McNeilly, 999 F.2d at 1201. (Citations omitted.) There is no “tie” here. Pecor has not proposed a reasonable interpretation of the term “year”. There is no genuine or substantial uncertainty concerning the meaning of the term “year” in the context of the suicide exclusion. The term is unambiguous. The plain and ordinary meaning of the term “year” is 365 (or 366) days. The suicide exclusion reads, “[d]uring the first two years of an employee’s ... coverage”, which does not reasonably lead to the awkward interpretations suggested by Pecor’s counsel. Indeed, the fact that the Plan talks of the first two years of “coverage”, rather than the first two years of “employment” or “work”, reinforces the plain meaning of the term. “Coverage” is a universal term of art in all types of insurance. “[T]wo years of coverage” in a job-related life insurance policy is not measured by the actual weeks, hours or days worked any more than the same phrase in a car insurance policy would be measured by the actual weeks, days or hours that a car is driven. Unlike one’s work schedule, “coverage” continues 24-hours a day, 7-days a week, 52-weeks a year, ie., 365-366 days. “Two years of coverage” is therefore 730-731 days.

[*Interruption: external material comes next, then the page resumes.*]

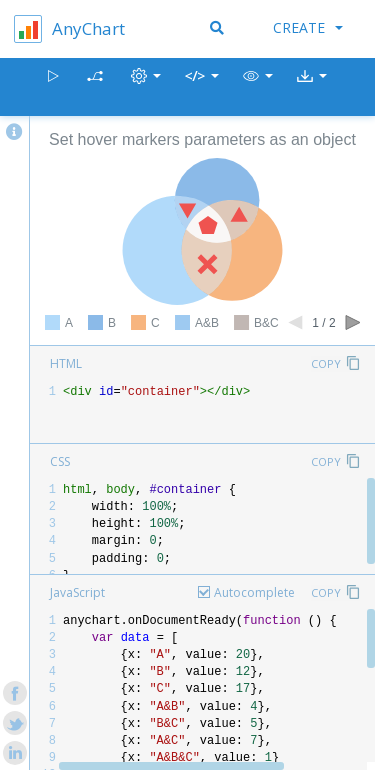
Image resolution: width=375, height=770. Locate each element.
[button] (258, 87)
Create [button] (308, 27)
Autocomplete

Given the Court’s interpretation of the term “year”, and given the Court’s finding that Mr. Pecor’s first day of employment was September 25, 1990, Mr. Pecor clearly committed suicide during the first two years of his life insurance coverage. Thus, even if the Court construed the issues discussed earlier in Pecor’s favor, she cannot recover. The case is dismissed.3
NOW THEREFORE, BASED ON THE FOREGOING, IT IS HEREBY ORDERED THAT:
1. Fort Howard’s motion to dismiss is granted;
2. NNIC’s motion to dismiss is denied as moot;
3. Defendants’ motions for sanctions are denied; and
4. NNIC’s motion for summary judgment is granted and the ease is dismissed, on its merits, and with prejudice.